### SET PROBLEM:
Locate every line in the items below that contains the word "Decrease", and copy each such line.

### INPUT ROWS:
* BEGIN *
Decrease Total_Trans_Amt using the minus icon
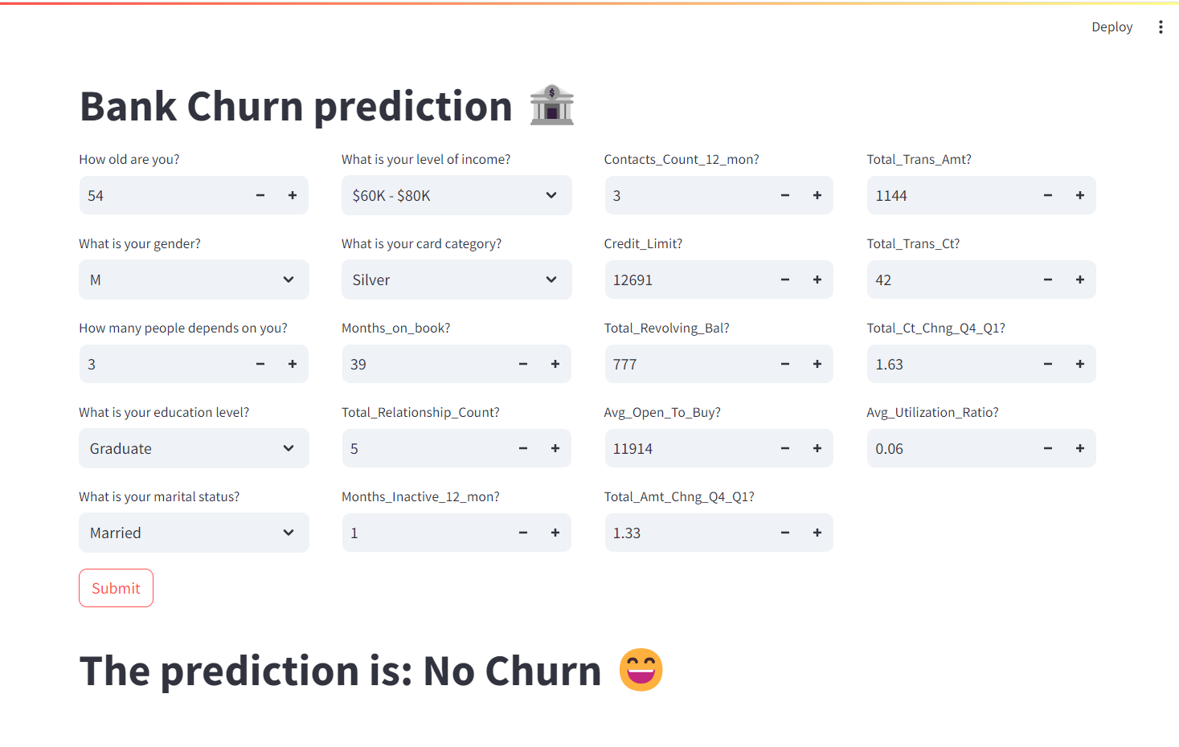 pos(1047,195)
* END *
* BEGIN *
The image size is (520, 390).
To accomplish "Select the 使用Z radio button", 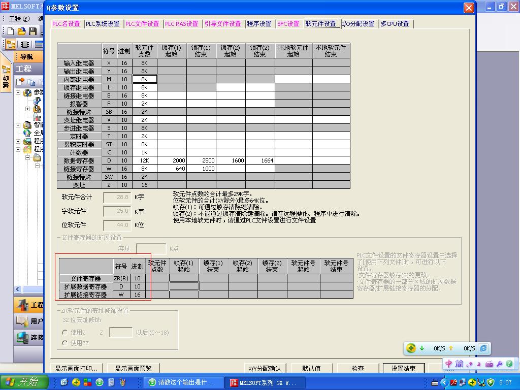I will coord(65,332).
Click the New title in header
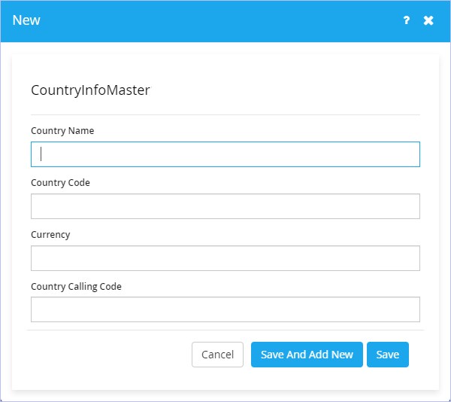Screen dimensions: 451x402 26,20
* END *
### THE COMPLETED TASK:
Decrease Total_Trans_Amt using the minus icon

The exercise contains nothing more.